Exercise requirements
When a line of the entries below contains "computer", it counts once; state how many such lines there are and nothing else.

Collected data entries

* * * * *

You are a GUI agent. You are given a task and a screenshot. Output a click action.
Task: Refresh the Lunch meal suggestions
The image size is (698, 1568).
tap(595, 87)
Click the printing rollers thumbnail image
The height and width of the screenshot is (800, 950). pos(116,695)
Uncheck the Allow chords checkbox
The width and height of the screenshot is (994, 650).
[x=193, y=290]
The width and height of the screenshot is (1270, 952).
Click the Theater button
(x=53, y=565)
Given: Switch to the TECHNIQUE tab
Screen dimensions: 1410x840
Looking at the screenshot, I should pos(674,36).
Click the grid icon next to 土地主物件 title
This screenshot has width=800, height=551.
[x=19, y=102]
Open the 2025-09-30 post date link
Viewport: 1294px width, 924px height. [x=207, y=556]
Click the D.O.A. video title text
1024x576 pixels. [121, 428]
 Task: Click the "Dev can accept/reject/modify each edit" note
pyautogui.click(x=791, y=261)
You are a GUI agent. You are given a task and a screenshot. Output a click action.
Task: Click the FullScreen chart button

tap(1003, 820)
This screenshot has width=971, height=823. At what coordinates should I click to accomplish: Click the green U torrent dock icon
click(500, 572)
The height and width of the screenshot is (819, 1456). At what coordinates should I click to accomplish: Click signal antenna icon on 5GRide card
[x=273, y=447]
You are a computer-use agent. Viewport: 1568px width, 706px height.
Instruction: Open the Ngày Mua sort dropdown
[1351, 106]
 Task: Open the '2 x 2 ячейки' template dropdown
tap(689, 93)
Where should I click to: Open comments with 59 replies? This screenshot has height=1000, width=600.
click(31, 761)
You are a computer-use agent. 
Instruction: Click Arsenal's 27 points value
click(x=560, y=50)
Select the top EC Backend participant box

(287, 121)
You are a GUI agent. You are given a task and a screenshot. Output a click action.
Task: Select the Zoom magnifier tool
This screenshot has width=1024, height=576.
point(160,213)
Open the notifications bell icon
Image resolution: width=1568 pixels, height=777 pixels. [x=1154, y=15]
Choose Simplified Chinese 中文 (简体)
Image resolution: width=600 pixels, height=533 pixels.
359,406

* * * * *

Response to the exercise
2